Suddenly there was a rush towards the door by the men. The two wives present stood undecided, and then a few whispered words in Chinese from one of the husbands and they shuffled off to their cabins.
As we moved down the stairway the second officer sent one of the others to fetch the captain, then turned to me and asked what had happened. I tried to explain the situation with as much hysteria as I thought would fit the atmosphere, and hoped to hell I wasn’t overdoing it.
We moved through the doorway in a bunch and hurried along the deck towards the bow.
I was still shocked at the sight of Pete’s body lying on the deck, alone, the mist clearing, moisture beading the side of his face. It didn’t seem true; more like a dream from which I would soon awaken; but I knew that this wasn’t any nightmare; this was for real. Pete wouldn’t get up, laugh, and then walk away.
It could have been me lying there. It should have been me.
Flint arrived: dishevelled and smelling of whisky; rudely disturbed from the peace and quiet of his cabin and the evening’s bottle. He had put the ship to bed for the night, leaving his junior officers to look after her. Still, for all that, he seemed sober.
There was no doctor on board, which was normal for a ship of this size, and there was nothing that a doctor could have done. We stood around, the crowd swelling as the crew arrived in their two’s and three’s. Somebody fetched a stretcher and we rolled Pete’s body on to it and carried him into the accommodation section, out of the weather.
Pete’s cabin seemed to be the logical place, so we placed him on the bunk and covered him with a blanket; as if hiding him would make the tragedy any less.
“All right!” the captain barked. “Everybody back to where you were before this happened! Let’s get back to normal.”
He was expecting too much. They would be talking about it until late into the night. He turned to one of the officers. “Cheng, see that two of the crew stand watch over the bow area. I don’t want anybody up past the number two hatch until after I’ve had a chance to make an inspection in the morning. And tell whoever goes on watch not to touch or move anything either – and tell them to keep well clear of the blood!”

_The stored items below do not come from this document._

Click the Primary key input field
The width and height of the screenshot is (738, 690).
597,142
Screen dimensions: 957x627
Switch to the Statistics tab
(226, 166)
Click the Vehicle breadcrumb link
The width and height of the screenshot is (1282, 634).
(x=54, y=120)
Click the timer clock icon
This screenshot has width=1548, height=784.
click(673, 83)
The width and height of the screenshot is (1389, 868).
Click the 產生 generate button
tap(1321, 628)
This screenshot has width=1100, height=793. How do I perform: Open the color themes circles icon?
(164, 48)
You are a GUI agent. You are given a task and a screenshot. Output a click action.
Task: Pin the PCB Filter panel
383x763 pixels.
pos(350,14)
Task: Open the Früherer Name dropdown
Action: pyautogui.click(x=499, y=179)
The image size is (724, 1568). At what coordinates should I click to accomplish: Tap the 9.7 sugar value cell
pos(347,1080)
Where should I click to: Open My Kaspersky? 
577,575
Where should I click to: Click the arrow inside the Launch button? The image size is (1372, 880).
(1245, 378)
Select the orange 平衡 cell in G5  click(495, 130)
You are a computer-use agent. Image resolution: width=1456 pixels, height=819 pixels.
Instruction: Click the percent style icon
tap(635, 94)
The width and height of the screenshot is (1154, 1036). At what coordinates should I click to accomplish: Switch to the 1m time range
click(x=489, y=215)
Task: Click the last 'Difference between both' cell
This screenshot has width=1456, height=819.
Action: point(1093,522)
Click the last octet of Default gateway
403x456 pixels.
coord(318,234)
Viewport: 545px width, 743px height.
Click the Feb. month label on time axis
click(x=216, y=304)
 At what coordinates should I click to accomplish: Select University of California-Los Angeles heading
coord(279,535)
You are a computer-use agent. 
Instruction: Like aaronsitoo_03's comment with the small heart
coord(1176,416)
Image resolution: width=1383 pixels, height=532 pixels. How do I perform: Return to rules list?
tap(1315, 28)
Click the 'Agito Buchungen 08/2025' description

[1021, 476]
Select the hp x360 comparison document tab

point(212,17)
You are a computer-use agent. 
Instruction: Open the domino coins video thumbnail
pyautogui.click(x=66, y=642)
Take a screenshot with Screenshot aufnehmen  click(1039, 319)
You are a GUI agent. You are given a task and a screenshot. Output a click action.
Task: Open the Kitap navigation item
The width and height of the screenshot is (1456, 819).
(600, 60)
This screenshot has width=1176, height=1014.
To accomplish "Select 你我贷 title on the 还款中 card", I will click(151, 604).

It was a bit late to start issuing orders. There must have been at least fifteen people milling around the body as we had lifted it on to the stretcher. The crew’s heavy boots would have scuffed out any clues the captain hoped to find.
I started to move away, but he called out to me: “Mr. Rider, would you stay for a few minutes please.”
He sat down on the only chair in the cabin while I looked around for something to sit on, finally perching my backside on a corner of the chest of drawers. Neither of us wanted to sit on the bunk with Pete lying there under the blanket. He scratched his chin, fastened a couple of buttons on his shirt and looked towards the porthole.
“The damn ghouls would be out there soaking up the blood for a souvenir, given half the chance,” he muttered. “Why the bloody hell did this have to happen? I’ll have to make a full report; take statements and everything. If the bloody authorities find out the entire bloody crew were wandering all round the damn corpse there’ll be hell to pay!”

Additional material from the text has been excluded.